Nov 26, 2010 at 12:31 AM | Unregistered CommenterRick Bradford

Justice4Rinka said

Scientists weren't called that until about 1830-something, when natural philosophers were renamed "scientists", and other kinds of philosophers remained philosophers.

You'd better tell that to Sir Muir Russell.

To quote his wikipedia page

Russell was born on 9 January 1949 in Glasgow and educated at The High School of Glasgow, which was then the city's grammar school, and at the University of Glasgow, where he took a First in Natural Philosophy.

Nov 26, 2010 at 2:34 AM | Unregistered CommenterJerry

JohnH (4:57 PM) and Mac (5:05 PM)

"warmEst year" is the hottest year ever

"warmIst year" is always the current year, according to AGW supporters

Nov 26, 2010 at 5:59 AM | Unregistered CommenterPeter Pond

Do not be fooled by Mike Hulme. He is one of the architects of the whole thing with the development of the Tyndall Centre. He is still pushing his post normal science and is in step with Pielke Jnr, Tol and Prins, who all agree that AGW is happening and we need carbon taxation.
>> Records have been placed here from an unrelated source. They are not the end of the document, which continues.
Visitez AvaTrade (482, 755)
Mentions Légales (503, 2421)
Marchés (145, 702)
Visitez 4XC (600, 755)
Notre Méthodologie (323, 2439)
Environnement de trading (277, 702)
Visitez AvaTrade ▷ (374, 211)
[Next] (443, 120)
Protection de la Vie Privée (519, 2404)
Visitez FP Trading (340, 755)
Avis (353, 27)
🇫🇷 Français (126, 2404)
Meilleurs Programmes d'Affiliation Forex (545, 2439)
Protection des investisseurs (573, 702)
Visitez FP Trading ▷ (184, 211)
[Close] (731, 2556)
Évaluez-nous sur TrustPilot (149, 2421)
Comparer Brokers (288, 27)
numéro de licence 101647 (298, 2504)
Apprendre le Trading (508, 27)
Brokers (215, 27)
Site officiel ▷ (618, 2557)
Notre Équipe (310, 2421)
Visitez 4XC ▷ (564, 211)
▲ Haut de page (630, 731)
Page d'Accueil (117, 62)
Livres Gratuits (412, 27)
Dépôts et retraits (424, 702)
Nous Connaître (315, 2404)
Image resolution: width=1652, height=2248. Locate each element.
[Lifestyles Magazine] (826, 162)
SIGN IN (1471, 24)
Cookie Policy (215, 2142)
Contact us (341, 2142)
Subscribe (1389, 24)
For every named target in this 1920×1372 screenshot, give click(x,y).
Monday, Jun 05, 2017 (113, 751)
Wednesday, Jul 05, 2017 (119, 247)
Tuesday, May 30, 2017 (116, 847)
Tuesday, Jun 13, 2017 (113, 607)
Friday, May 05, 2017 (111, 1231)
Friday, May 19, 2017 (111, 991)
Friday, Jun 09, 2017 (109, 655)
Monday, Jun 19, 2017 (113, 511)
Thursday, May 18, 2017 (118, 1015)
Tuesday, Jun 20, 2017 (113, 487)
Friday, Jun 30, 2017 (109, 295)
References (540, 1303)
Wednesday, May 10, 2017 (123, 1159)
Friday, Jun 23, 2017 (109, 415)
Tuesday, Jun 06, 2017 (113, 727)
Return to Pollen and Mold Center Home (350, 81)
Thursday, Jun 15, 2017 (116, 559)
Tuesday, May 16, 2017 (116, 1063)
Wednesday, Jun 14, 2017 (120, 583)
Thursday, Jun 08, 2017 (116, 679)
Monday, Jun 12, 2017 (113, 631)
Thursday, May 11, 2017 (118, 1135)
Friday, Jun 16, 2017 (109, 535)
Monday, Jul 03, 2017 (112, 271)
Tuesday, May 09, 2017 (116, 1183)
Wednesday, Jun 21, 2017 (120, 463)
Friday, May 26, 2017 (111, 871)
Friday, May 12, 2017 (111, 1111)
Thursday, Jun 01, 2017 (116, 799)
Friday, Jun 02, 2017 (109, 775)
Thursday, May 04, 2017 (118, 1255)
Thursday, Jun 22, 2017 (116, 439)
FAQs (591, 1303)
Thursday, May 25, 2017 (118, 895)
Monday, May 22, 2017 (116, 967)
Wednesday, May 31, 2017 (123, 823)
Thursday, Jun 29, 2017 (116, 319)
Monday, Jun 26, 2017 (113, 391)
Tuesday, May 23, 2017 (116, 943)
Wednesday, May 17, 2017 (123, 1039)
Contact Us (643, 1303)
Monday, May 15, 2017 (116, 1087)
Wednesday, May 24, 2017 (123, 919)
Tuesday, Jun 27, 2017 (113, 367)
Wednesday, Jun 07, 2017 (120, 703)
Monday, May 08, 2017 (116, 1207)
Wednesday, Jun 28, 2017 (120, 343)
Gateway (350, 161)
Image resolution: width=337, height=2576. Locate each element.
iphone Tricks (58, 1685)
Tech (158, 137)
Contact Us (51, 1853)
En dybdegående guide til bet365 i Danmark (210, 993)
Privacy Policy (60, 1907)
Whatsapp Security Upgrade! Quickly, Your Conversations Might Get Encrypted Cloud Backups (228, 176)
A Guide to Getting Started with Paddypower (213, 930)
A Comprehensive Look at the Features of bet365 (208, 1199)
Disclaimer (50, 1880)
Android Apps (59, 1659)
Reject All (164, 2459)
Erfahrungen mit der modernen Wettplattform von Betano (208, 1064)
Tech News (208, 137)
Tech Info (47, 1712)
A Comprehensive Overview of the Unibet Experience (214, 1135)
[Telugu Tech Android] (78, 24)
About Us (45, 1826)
Every time anyone thinks Hulme is OK they should go and re-read this essay at buy the truth:
http://buythetruth.wordpress.com/2009/10/31/climate-change-and-the-death-of-science/

Nov 26, 2010 at 10:06 AM | Unregistered CommenterDennisA

The most depressing aspect of keeping up with the claims and arguments relating to 'climate science' is not the rampant ignorance and stultifying feats of illogic demonstrated by the climate scientists. It's the realization that 'scientists' in other fields are just as bad. I'd hoped that the politics of global warming had created an aberation.